This series is my own preparation for Advent, and it will look at the First Christmas and how various characters encountered the First Christmas. “What was Christmas like for….?” is the question we are asking. We will look at Zechariah and Elizabeth, Mary (with Elizabeth again), Joseph, and Simeon/Anna. Each will have five separate posts around this theme: their encounter with the revelation that Christmas was about to occur. These are not sermons, but advent preparation reflections, and I hope to engage any and all who will think along with me around this theme for Advent Season. Again, what was the first Christmas like? (And, of course, what are its implications for today?)

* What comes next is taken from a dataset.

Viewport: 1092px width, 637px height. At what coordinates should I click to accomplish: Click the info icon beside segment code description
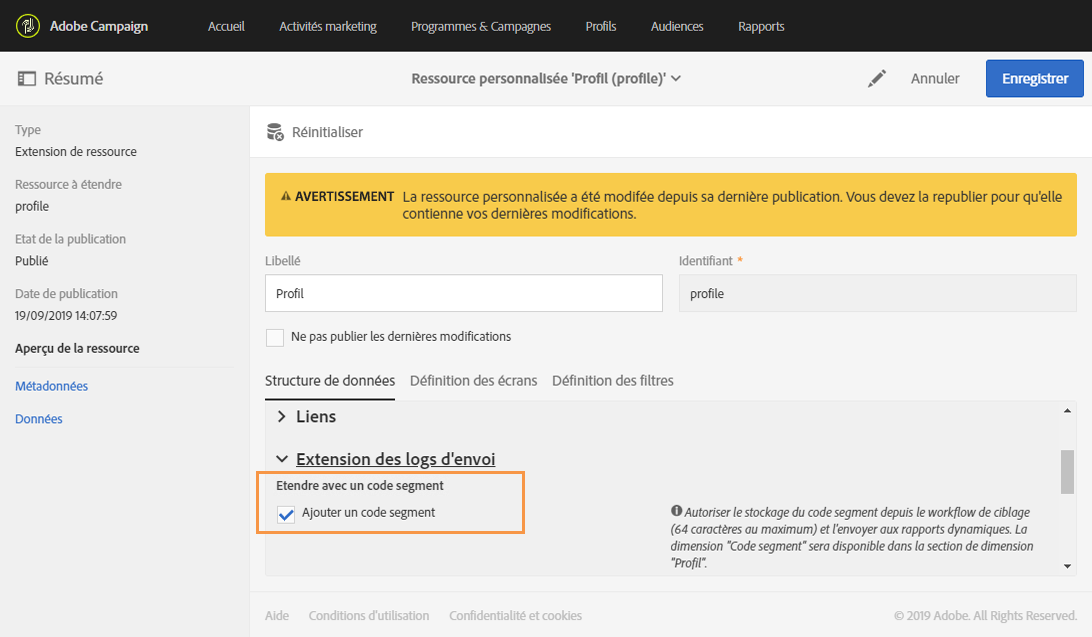click(x=676, y=511)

Christmas meant Answered Yearning: Luke 1:5-17
Zechariah was a priest – and his son, John the Baptist, evidently repudiated the Temple as a place for meeting God and finding purification. Instead, John found purity in the Jordan River and in the confession that went along with baptism. I’ve often pondered whether John’s act was a response to his father’s revelation in the Temple, but it is more guesswork than anything else. At any rate, Elijah had words for the priests, and John was Elijianic.
Zechariah and Elizabeth were both “upright in the sight of God” or “righteous before God.” That is, they were tsadiqim – those whose lives were conformed to the Torah. I sketch some of this in Jesus Creed (chp on Joseph), but there is force in the Jewish world in being described as “righteous” or a tsadiq. Profoundly pious, rigorously committed to the Torah, and enthusiastically obedient are the sorts of ideas connected to Z and E’s reputation.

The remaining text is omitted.